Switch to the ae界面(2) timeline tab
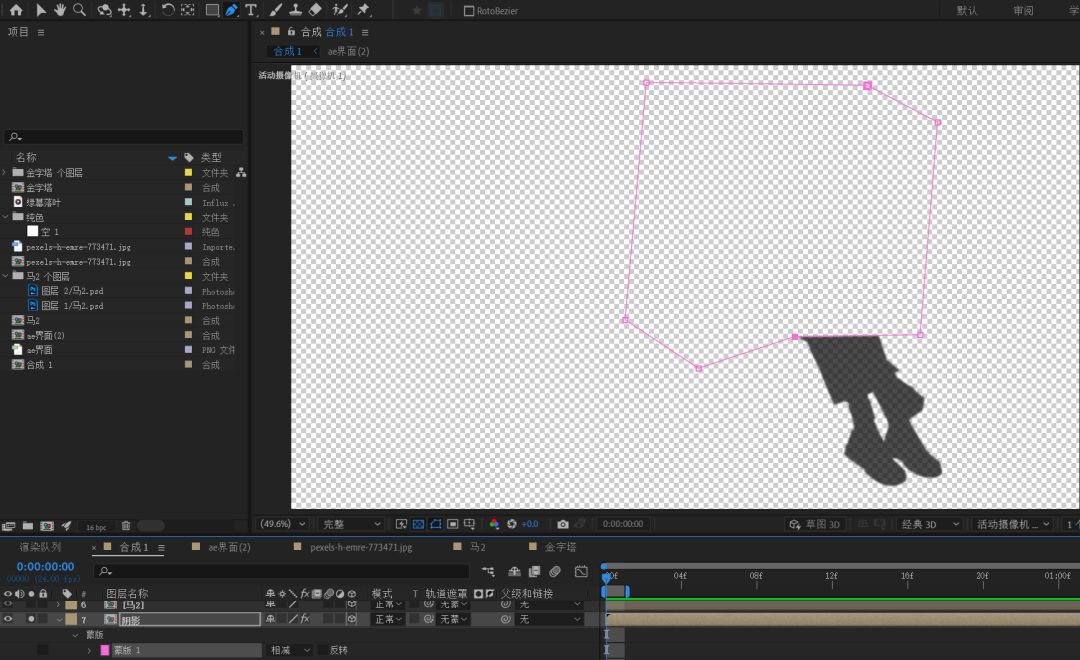 point(229,547)
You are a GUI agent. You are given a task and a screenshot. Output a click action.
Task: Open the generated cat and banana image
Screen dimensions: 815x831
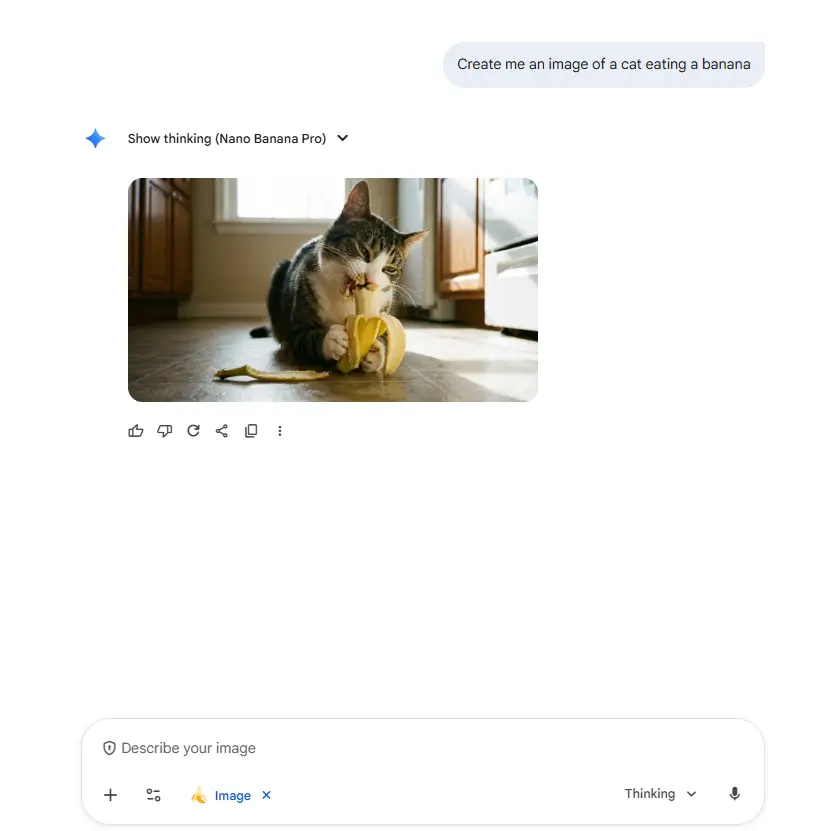pyautogui.click(x=333, y=290)
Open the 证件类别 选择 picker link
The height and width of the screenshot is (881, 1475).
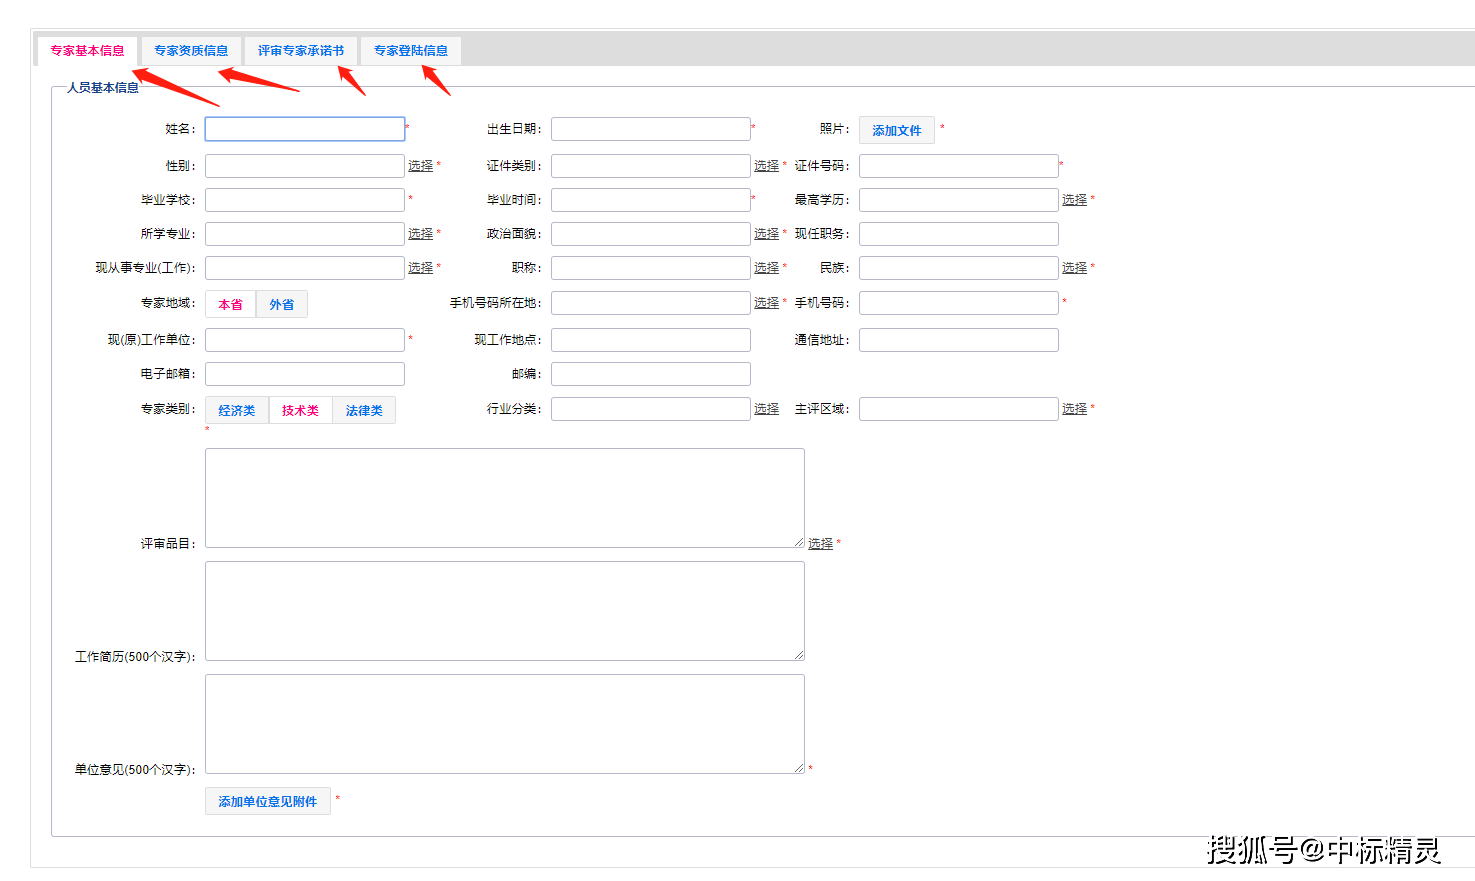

## Task to complete
Output nothing but the records above, word for word, with the pictures removed.

## Exercise solution
Switch to the ae界面(2) timeline tab
 point(229,547)
You are a GUI agent. You are given a task and a screenshot. Output a click action.
Task: Open the generated cat and banana image
Screen dimensions: 815x831
pyautogui.click(x=333, y=290)
Open the 证件类别 选择 picker link
The height and width of the screenshot is (881, 1475).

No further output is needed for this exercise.